GEZEIGTER TEXTAUSZUG =>
########################################

Tiefe Kiefernwälder und ein Bad im Bach
Mi., 01.08.2018
Lutherstadt Wittenberg – Thießen – Köpnick – Kropstadt – Lobbese – Zeuden – Rietz – Treuenbrietzen
Kilometer: 45,3 km
Ich werde mal wieder pünktlich zum Sonnenaufgang wach. Man merkt nun jedoch schon deutlich, dass es auf den Herbst zu geht. Es wird nämlich morgens später hell.
Mein Plan, die Lutherstadt Wittenberg in aller Ruhe am Morgen anzuschauen, geht damit auf. Die Gassen sind noch schön leer, und damit sind auch Bilder kein Problem. Auch die Tür, an der Martin Luther seine Thesen angeschlagen haben soll, wird natürlich besucht. Der frühe Besuch hat jedoch auch einen Nachteil: Denn viele Sehenswürdigkeiten, wie die beiden Kirchen, öffnen erst um 10 Uhr.
Das ist mir zu spät, denn es soll heute wieder heiß werden, auch wenn davon aktuell nichts zu spüren ist. Es geht sogar ein kühler Wind, der einen die Schwüle besser ertragen lässt. In der Nacht hat es zwar in der Ferne einmal geblitzt, aber ansonsten ist es trocken geblieben. Doch nun hat es sich von Westen her bedrohlich zugezogen. Ich lasse mich davon nicht beeindrucken und laufe weiter zu einem örtlichen Baustoffgeschäft, wo ich mir neue Gurte hole. Außerdem zwei Gummigurte mit Karabiner an den Enden. Diese wickele ich öfters mal um den Griff und erhoffe mir, so eine Art Stoßdämpfer realisiert zu haben. Die eigentlichen Gurtbänder dienen nur noch als Sicherung für besonders hartes Gelände. Ansonsten hängt der Wagen nun in diesen Gummibändern.
Und die passende Teststrecke bekomme ich kurz darauf auch serviert. Auf schmalen Pfaden mit zahlreichen Wurzeln geht es entlang einiger Pferdekoppeln nach Norden. Meine Idee scheint aufzugehen. Der Wagen überträgt durch die Gummibänder die Unebenheiten nicht so sehr an den Hüftgurt wie zuvor die Bänder. Dennoch führt sich der Wagen stabil.
Auf sandigen Wegen geht es Richtung Thießen. Es ist interessant wie sich die Landschaft erneut verändert hat. Kiefernwald, durchsetzt von Wiesen und Hecken, und das deutlich hügeliger als am Vortag.
Die schwarze Wolkenwand hinter mir macht sich mit Donnergrollen bemerkbar. Aber zeitgleich zerfällt sie zusehends. Selbst der blaue Himmel dahinter ist bereits zu sehen. Lange wird das Gewitter nicht mehr existieren. Mit etwas Glück komme ich sogar trocken davon. Immer geradeaus geht es durch den Kiefernwald. Stellenweise wirkt er im jungen dichten Stadium nicht sehr ansprechend. Die älteren Abschnitte wissen jedoch mit ihren hellen, lichtdurchfluteten Bereichen und Grasbewuchs zu gefallen.

########################################

BEREITGESTELLTES MATERIAL =>
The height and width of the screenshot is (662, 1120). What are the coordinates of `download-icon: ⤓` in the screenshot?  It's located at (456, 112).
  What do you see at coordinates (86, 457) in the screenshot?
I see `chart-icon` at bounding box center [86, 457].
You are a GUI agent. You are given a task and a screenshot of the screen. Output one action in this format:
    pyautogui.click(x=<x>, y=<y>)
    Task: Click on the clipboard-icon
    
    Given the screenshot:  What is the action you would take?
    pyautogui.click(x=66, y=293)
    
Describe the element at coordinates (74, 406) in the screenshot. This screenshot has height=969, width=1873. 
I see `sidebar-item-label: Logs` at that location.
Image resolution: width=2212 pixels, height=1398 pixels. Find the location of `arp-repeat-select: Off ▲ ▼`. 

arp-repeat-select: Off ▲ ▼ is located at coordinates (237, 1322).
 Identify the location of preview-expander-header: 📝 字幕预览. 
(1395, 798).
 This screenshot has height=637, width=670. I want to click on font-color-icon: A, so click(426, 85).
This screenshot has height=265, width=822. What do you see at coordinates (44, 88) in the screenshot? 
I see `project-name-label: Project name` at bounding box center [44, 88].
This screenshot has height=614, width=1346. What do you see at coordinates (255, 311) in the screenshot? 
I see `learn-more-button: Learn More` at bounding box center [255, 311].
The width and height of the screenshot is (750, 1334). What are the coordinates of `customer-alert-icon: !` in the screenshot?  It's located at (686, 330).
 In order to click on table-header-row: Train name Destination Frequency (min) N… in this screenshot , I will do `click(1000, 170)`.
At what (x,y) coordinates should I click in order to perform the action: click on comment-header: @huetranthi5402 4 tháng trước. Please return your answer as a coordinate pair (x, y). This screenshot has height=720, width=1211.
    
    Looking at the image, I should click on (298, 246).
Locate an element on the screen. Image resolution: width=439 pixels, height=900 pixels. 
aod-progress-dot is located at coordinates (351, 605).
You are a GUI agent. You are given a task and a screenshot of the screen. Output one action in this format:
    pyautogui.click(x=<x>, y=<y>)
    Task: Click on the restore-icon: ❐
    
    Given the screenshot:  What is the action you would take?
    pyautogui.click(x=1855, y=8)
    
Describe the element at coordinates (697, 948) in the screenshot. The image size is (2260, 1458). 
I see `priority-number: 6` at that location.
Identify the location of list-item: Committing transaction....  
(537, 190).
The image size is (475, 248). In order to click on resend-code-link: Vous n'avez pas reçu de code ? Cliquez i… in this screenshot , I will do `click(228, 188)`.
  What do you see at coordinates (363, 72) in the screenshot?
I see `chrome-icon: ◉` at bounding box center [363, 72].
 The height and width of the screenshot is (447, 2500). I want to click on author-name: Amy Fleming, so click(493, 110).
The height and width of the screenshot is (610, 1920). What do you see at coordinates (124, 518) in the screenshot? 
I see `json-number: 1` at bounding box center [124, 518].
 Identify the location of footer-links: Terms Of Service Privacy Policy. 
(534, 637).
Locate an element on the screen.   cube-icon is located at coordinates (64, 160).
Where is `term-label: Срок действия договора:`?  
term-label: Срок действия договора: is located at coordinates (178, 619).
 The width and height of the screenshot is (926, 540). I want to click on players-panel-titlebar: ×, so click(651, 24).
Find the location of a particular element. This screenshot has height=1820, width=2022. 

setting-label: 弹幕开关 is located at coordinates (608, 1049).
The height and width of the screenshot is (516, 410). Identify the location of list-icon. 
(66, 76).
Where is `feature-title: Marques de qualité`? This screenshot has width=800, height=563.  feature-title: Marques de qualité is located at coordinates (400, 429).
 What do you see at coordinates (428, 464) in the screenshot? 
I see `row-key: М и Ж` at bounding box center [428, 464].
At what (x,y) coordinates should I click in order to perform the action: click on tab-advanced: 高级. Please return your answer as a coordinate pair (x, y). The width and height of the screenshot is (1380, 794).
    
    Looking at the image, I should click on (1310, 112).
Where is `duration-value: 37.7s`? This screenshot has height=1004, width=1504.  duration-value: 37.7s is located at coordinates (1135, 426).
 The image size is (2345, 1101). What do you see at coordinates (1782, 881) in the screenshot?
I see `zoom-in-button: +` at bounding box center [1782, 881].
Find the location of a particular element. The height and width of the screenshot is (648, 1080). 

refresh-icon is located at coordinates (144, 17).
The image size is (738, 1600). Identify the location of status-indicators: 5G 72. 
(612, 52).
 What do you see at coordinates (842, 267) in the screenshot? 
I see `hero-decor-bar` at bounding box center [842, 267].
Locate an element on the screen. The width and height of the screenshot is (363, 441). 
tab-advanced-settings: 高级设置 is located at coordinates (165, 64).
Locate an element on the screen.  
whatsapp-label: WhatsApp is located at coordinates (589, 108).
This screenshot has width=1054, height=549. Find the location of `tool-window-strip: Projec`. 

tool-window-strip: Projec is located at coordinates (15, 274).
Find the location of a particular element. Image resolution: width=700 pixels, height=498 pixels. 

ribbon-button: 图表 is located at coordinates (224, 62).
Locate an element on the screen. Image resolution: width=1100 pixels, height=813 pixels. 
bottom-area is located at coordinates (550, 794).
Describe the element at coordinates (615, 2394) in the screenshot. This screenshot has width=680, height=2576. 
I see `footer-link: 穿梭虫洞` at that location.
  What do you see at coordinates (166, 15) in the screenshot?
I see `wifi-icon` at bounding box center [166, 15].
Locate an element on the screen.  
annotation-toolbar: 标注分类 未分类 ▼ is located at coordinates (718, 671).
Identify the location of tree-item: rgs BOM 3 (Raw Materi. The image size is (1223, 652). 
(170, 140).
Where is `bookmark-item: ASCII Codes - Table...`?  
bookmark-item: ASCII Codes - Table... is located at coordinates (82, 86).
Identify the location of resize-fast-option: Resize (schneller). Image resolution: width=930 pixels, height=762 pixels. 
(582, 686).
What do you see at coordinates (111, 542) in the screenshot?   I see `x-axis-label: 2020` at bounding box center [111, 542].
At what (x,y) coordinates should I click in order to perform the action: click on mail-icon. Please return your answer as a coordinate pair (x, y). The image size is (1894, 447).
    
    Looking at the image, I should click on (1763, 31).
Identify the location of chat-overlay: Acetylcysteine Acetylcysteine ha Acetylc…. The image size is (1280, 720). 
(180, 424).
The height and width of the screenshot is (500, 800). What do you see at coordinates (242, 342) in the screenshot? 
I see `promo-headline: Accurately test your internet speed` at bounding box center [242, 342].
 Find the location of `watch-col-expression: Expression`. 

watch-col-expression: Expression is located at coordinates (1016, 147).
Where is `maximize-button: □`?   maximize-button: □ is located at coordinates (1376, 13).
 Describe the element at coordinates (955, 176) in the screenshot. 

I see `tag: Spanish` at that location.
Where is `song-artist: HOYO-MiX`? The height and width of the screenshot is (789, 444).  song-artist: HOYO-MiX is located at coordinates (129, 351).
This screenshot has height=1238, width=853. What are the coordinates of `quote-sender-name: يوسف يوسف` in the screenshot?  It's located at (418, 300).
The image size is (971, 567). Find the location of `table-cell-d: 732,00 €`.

########################################

AUFGABEN =>
- a) Gib die Auflistung vom Anfang bis hinunter zur Zeile mit „pyautogui.click(x=66, y=293)“ einschließlich dieser Zeile noch einmal wieder und ersetze darin „clipboard-icon“ durch „paste-icon“, ohne sonst etwas zu ändern.
- b) Schreibe den Reisebericht über die Wanderung von Wittenberg nach Treuenbrietzen ab der Stelle weiter, an der er endet.

ANTWORTEN JE AUFGABE =>
- a)
The height and width of the screenshot is (662, 1120). What are the coordinates of `download-icon: ⤓` in the screenshot?  It's located at (456, 112).
  What do you see at coordinates (86, 457) in the screenshot?
I see `chart-icon` at bounding box center [86, 457].
You are a GUI agent. You are given a task and a screenshot of the screen. Output one action in this format:
    pyautogui.click(x=<x>, y=<y>)
    Task: Click on the paste-icon
    
    Given the screenshot:  What is the action you would take?
    pyautogui.click(x=66, y=293)

- b)
Köpnick präsentiert sich mir in einem sehr hübschen Tal, das landschaftlich so gar nicht zu den Vortagen passt. Große Weiden, durchsetzt von alten Bäumen, drumherum Wald. Alles wirkt sehr ansprechend und erinnert eher an ein Mittelgebirge. Nur, dass es dafür zu flach ist. Kurz nach Ortsende geht es für mich wieder auf geraden Wegen durch den Wald. Die sandigen Wege bereiten mir aufgrund des festeren Untergrunds keine Probleme. Ganz anders sah es ja am dritten Tag meiner Reise im Landkreis Gifhorn aus.
Als ich den Schlosspark von Kropstadt erreiche, hat die Sonne endgültig gewonnen. Regen ist überhaupt keiner gefallen. Was folgt, ist ein leer gefegter, blauer Himmel. Ich stelle mich innerlich bereits auf eine erneute Hitzewelle ein, doch es scheint zumindest hier nicht mehr so heiß zu werden. Mit dem Wind ist es sogar recht angenehm.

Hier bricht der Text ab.